En 2018, les mesures auront un impact nul sur le pouvoir d'achat des classes moyennes.

En revanche, les ménages les plus pauvres et la tranche de ceux qui se situent juste en dessous des 5% les plus aisés verront leur niveau de vie se réduire.

Pour les ménages les plus pauvres, les revalorisations des minima sociaux prévues fin 2018 "ne compensent pas les hausses de la fiscalité indirecte" sur le tabac et l'énergie cette année.

"Pour ceux qui se situent entre les 75% et les 95% les plus aisés, l'impact plus faible de l'abattement de la taxe d'habitation et l'impact nul des autres mesures de pouvoir d'achat ne sauraient compenser l'augmentation de la fiscalité indirecte et de la contribution sociale généralisée (CSG)", explique l'OFCE.

L'exécutif, accusé par ses opposants d'avoir construit un budget "pour les riches", défend de son côté des mesures qui doivent selon lui améliorer le pouvoir d'achat des Français.

Fin décembre, après une polémique sur les prélèvements obligatoires payés par les contribuables - l'Insee ayant estimé que les prélèvements obligatoires augmenteraient de 4,5 milliards d'euros en 2018 - Bercy a fait valoir que plus de six ménages sur dix bénéficieraient de gains de pouvoir d'achat dès 2018.

Lundi, le ministère a estimé que l'OFCE fonctionnait "par photographie".

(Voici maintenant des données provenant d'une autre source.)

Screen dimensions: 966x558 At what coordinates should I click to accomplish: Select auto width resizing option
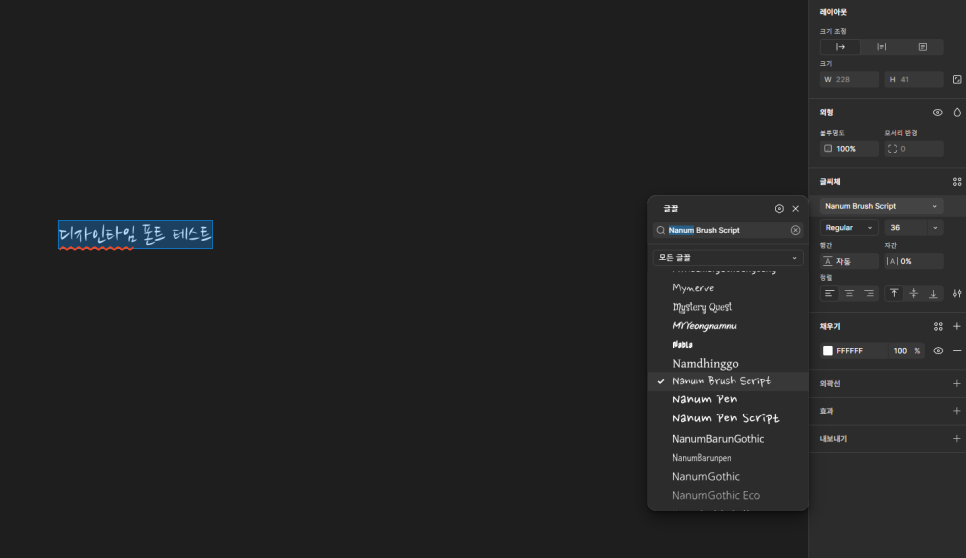click(x=840, y=47)
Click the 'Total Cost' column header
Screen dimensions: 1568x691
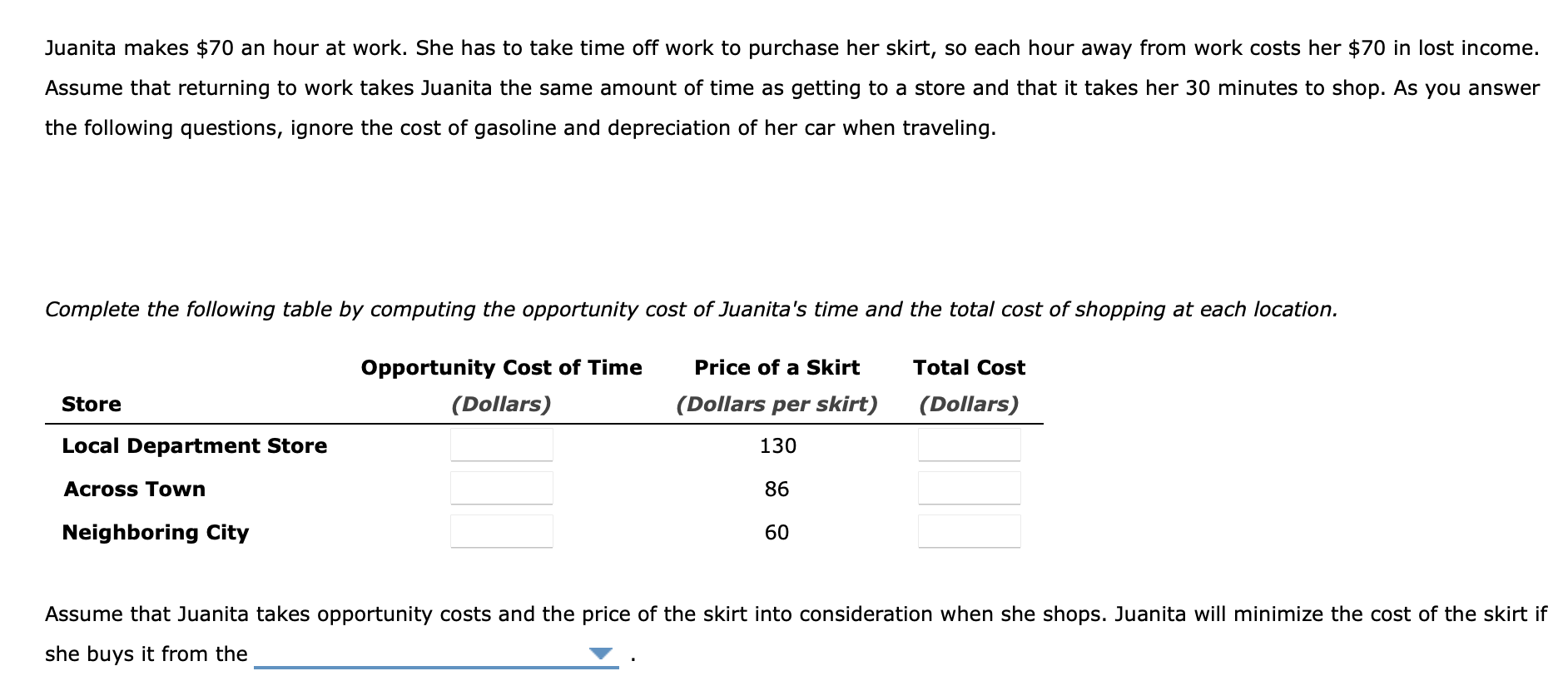968,366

"La clé pour notre pays, c'est de créer plus de richesses", a déclaré une source à Bercy. "A terme, parce que nous aurons créé plus de richesses nous pourrons redistribuer et continuer à maintenir des niveaux d'inégalité qui soient acceptables".

"Si notre politique crée plus de croissance, si elle crée plus d'emplois, nous aurons réduit les inégalités au bout du compte, mais différemment, pas en partant de la redistribution mais en partant de la création de richesses", a-t-elle encore ajouté.